----- EXCERTO DA FONTE -----

Política externa, mais importante do que nunca, mas ausente como sempre

Há temas de política externa suficientemente importantes para serem ignorados, e que vão até definir a margem de manobra que o próximo Governo terá para cumprir o seu programa.

Estamos a dois dias das eleições e, estranhamente, a política externa esteve ausente dos debates, da campanha e até da cobertura da imprensa. No entanto, pela primeira vez em muitos anos, há temas de política externa suficientemente importantes para serem ignorados:

  1. A criação de uma estratégia europeia de defesa e a necessidade de um aumento significativo do investimento neste setor (que no caso Português pode ter que duplicar face aos níveis atuais);
  2. O alargamento da União Europeia;
  3. O acordo União Europeia – Mercosur.

Mesmo que pareçam muito esotéricos, estes temas vão marcar muito mais os próximos quatro anos do que muitos dos outros que têm sido discutidos. Em bom rigor, vão até definir a margem de manobra que o próximo Governo terá para cumprir o seu programa.

No entanto, quem aterrasse agora em Portugal, diria que ou está completamente isolado do que se passa à sua volta, que há um consenso em todo o expectro político sobre a política externa e o seu impacto em Portugal, ou, última hipótese, que os líderes políticos e jornalistas não consideram que estes temas são suficientemente importantes e preferem antes debater intensamente cenários pós eleitorais, perguntando a mesma questão de formas diferentes…

Infelizmente parece ser o último caso… mas indo por partes:

Defesa

Em primeiro lugar, Portugal tem de cumprir com os seus compromissos com a NATO e atingir uma despesa com a defesa de 2% do PIB em 2028, representando um acréscimo de perto de 1% dos níveis atuais (Gráfico 1). No entanto, pode ser preciso bastante mais, não só para assegurar que a Rússia não ganha a guerra da Ucrânia (algo que não parece ser a prioridade para todos os partidos que concorrem a estas eleições…), mas também, para compensar a saída de cena dos EUA no caso de uma cada vez mais provável vitória de Donald Trump nas eleições presidenciais em novembro. E as recentes noticias de um plano de defesa europeu, tornam este cenário cada vez mais provável.

----- REGISTOS FORNECIDOS -----

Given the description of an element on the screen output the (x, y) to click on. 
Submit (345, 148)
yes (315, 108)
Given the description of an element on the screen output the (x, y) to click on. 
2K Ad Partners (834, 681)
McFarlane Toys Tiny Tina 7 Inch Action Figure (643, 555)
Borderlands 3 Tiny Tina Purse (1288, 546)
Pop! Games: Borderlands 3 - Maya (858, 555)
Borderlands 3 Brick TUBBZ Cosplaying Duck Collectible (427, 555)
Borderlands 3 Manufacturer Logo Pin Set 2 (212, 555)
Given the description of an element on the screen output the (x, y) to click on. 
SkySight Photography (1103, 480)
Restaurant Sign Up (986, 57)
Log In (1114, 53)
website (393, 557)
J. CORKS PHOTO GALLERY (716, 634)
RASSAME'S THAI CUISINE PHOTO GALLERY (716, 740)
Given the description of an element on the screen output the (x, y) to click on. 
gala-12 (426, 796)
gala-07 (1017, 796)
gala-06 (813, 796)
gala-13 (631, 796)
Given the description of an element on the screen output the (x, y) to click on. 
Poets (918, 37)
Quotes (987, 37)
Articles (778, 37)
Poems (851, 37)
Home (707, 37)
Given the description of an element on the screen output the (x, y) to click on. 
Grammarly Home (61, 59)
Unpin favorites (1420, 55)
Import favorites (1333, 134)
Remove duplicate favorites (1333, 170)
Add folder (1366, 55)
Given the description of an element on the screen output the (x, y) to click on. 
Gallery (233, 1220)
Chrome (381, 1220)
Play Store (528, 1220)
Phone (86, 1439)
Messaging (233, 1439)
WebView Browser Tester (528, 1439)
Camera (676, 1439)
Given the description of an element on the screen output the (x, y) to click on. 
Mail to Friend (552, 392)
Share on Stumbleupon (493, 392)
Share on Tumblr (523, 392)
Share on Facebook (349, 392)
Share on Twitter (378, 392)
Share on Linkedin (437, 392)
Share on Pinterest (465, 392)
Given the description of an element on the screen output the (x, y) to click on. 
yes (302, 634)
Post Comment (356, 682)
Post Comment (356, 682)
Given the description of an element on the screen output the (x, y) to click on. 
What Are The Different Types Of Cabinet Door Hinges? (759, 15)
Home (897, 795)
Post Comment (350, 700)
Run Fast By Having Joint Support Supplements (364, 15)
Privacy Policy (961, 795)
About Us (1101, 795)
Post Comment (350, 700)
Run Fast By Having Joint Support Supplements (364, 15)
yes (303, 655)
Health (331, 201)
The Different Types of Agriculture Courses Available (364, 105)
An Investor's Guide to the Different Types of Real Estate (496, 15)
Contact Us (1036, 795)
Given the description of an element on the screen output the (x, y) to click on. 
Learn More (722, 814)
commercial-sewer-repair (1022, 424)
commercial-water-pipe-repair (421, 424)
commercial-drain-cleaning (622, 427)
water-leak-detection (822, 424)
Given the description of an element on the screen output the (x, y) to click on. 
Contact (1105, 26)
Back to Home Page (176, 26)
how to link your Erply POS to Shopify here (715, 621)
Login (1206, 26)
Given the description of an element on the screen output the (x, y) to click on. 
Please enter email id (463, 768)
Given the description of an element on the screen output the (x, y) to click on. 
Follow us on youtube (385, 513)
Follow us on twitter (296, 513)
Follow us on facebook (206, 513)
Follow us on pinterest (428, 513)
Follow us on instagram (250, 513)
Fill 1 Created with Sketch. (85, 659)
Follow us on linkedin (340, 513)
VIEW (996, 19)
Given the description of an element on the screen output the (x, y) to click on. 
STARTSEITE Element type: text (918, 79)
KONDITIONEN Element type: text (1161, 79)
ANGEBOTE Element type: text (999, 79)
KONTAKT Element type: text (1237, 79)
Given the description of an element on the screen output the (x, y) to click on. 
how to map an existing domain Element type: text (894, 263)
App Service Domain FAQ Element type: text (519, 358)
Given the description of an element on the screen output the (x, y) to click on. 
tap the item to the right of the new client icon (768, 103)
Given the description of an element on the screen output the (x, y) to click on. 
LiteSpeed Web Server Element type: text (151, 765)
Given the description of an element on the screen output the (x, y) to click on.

-----

▶ _TAREFAS E EXERCÍCIOS_:
**A.** No texto sobre política externa, que nível de despesa com a defesa tem Portugal de atingir em 2028 para cumprir os compromissos com a NATO?
**B.** Prossiga o texto sobre política externa a partir do ponto em que termina.
Os registos não têm qualquer relação com o texto sobre política externa.

▶ _RESPOSTAS ESCRITAS_:
**A.** Uma despesa com a defesa de 2% do PIB.

**B.**
Gráfico 1 – investimento em defesa (% do PIB)

Fonte: Nato e cálculos próprios

Segundo um estudo recente do IFO (um instituto alemão de estudos económicos), o investimento total poderia ter de ultrapassar os 3%-3.5% do PIB – pondo em perspectiva, o investimento público pesava em 2023, 3.3% do PIB na UE e 2.7% em Portugal, como se vê no gráfico 2 em baixo.

Gráfico 2 – Investimento público (% do PIB)

Fonte: Ameco e cálculos próprios.

Dai que seja cada vez mais discutido um financiamento comum do investimento em defesa, um pouco à imagem do PRR. O que suscita várias questões, sobre as quais seria bastante útil ter a resposta antes destas eleições, pelo menos por parte dos principais partidos:

Será que os chamados países “frugais” concordam e como será gerido? E para além disso: sobrepor-se-á ao PRR, e a outras prioridades como a transição energética e a digitalização? E qual o impacto deste aumento de investimento no preço de certas matérias primas e de certo tipo de mão de obra já que existe uma sobreposição não negligenciável? Será que teremos alguma resposta nestes últimos dias? Duvido…

Alargamento da UE

Neste caso, a questão não passa necessariamente por saber se Portugal concorda ou não, porque já demonstrou o seu apoio, mas sim discutir os seus termos e o impacto que terá no funcionanento da união e na sua relação com Portugal – leia-se principalmente na diminuição dos fundos comunitários disponíveis para Portugal. Caso a Ucrânia, a Georgia e a Moldávia adiram à UE, tal levará a um aumento de 10% da população (principalmente devido à Ucrânia) e a uma subida bem inferior do PIB, já que estes países tem um rendimento bastante inferior à medida atual. Para além disso, a necessidade de investimento na Ucrânia não só durante, mas também depois da guerra é tal que levará a uma necessidade grande de aumento do orçamento comunitário e a uma alteração das prioridades externas – não seria relevante discutir isso em Portugal também?

Gráfico 3 – Dimensão dos alargamentos da UE

Fonte: CEPR, 2024.

Acordo UE – Mercosur

Finalmente, outro tema praticamente ausente de qualquer debate público, mesmo da imprensa: o longamente esperado acordo comercial da União Europeia com o Mercosur. O impacto deste acordo na agricultura europeia foi o rastilho que iniciou os protestos dos agricultores por toda a Europa. E tem um impacto que até pode ser positivo para Portugal dado os seus laços Brasil. No entanto, não é discutida nem a posição portuguesa nem tão pouco os seus impactos ou alternativas. Algo bastante preocupante tendo em conta que existe ainda bastante margem negocial. Se Portugal não a aproveitar, outros o farão no seu lugar.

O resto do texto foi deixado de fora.